Her jokes

Your mum's vagina is so ravenous, that last night we both ended up on the living room floor, with her on top. She was eating my creamy young face off.

I said, "Are you half left or half right?"

"Neither! In-between."

"What?! In between your mom's tits when you go to sleep with her at night?"

I was lying on the living room carpet the other day with my girlfriend on top of me in wings and a tutu, making out.

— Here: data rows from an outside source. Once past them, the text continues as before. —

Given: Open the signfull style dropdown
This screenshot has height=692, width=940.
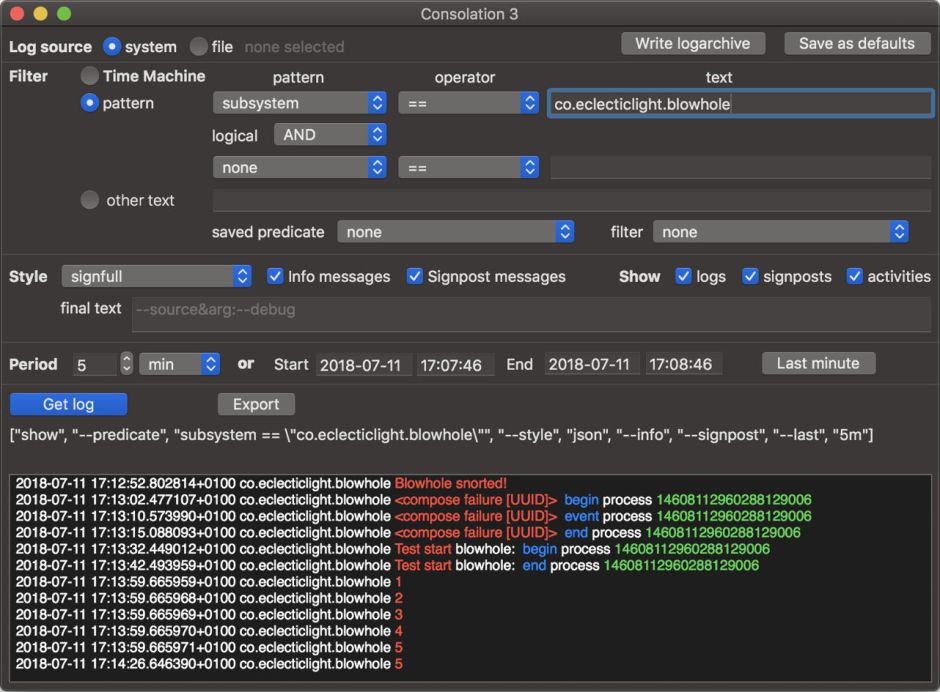Looking at the screenshot, I should tap(156, 276).
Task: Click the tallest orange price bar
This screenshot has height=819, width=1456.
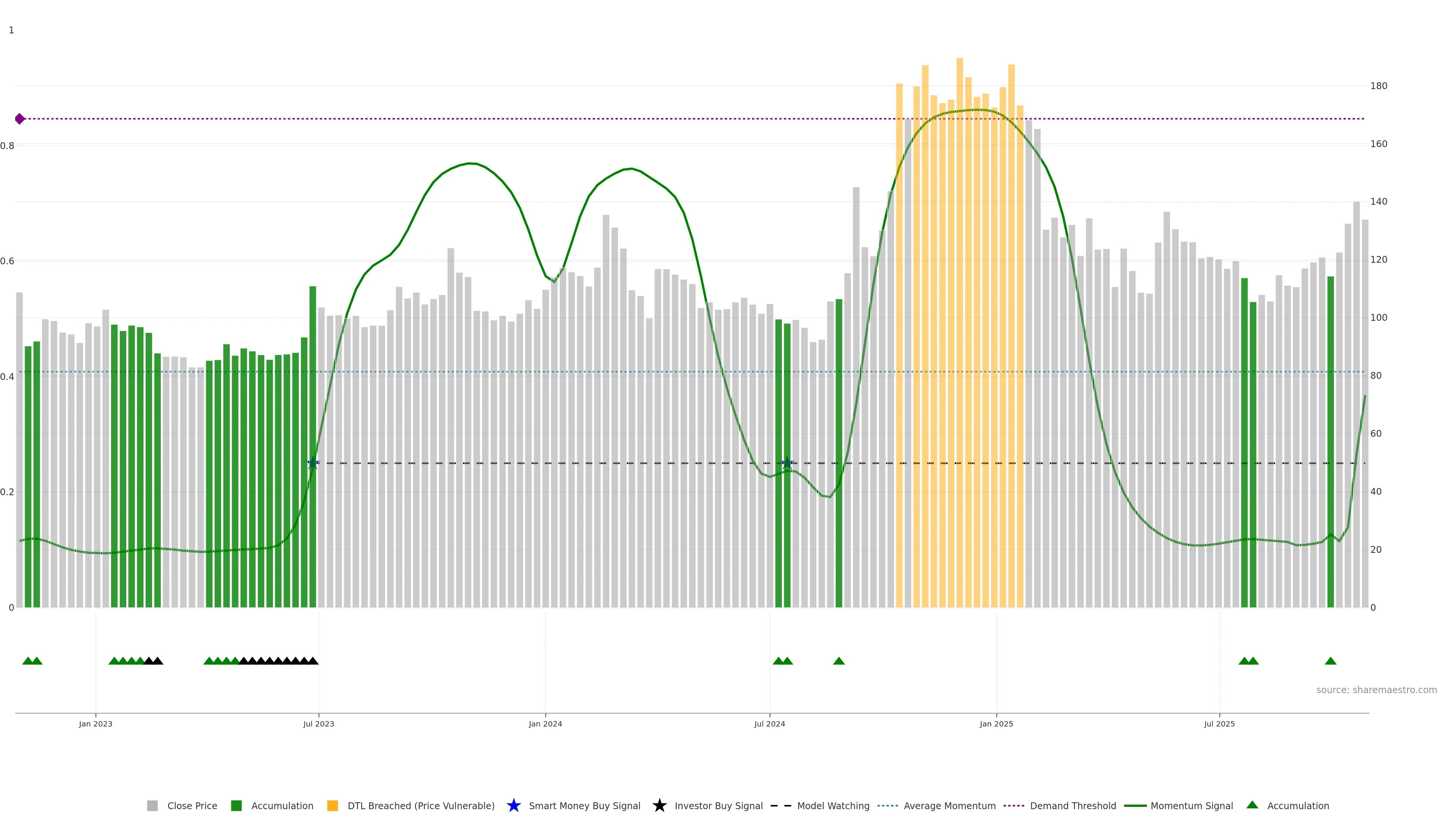Action: pyautogui.click(x=960, y=282)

I called her the Fallen Angel.

My girlfriend told me women are better at multitasking than men. So I told her to sit down and shut up. Guess what...

She couldn't do either!

So I was at a restaurant and I really hit it off with the waitress, so one thing led to another and I'm at her place and she was really nice at the IHOP but when I was there with her she was all like "ahhh! what are you doing!?!?!? how did you get in my house?!?!?" and then she punched me and I'm the one who ended up in prison.

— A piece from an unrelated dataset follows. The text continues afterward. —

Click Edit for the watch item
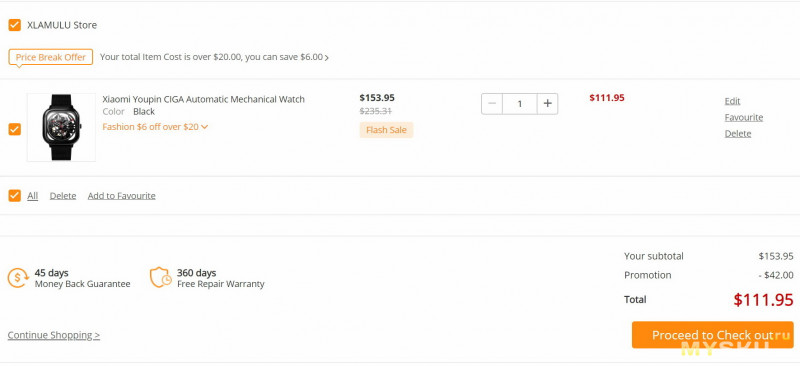The height and width of the screenshot is (366, 800). coord(732,101)
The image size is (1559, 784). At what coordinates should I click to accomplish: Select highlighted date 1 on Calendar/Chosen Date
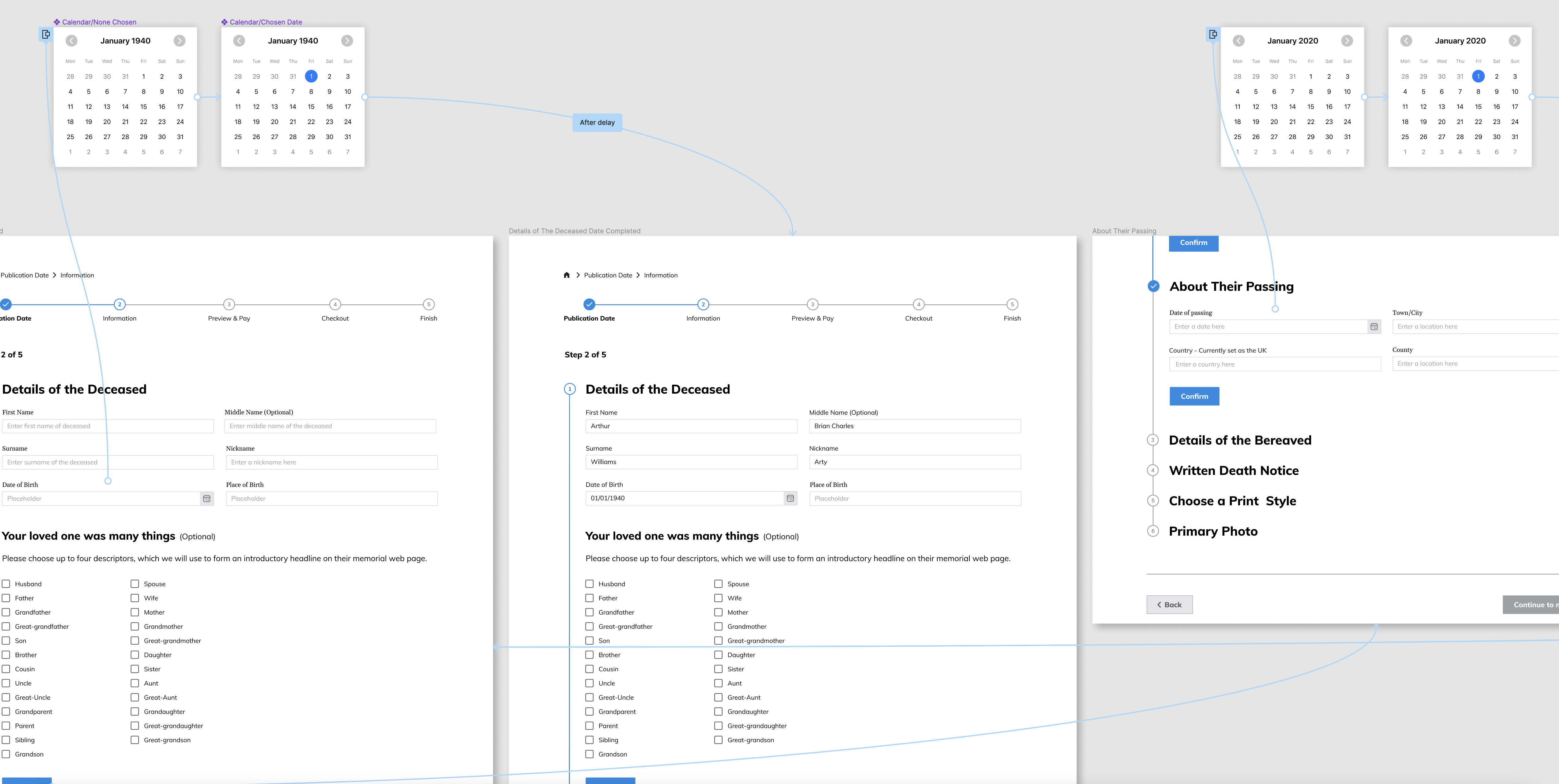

Katy Perry can't sing, can't dance, doesn't write music, is unbelievably ugly, and is unable to decipher maths or science. Really though, I didn't realize going down on a record executive would later lead her to be one of the people able to go to space.

I wanted to fuck my mom, but she replied, "My pussy only belongs to your dad." That's why I had to fuck her in the a$$!

Tell a woman she’s beautiful a hundred times, and she won’t believe you.

Tell a woman she’s fat once, and she will remember it for the rest of her life.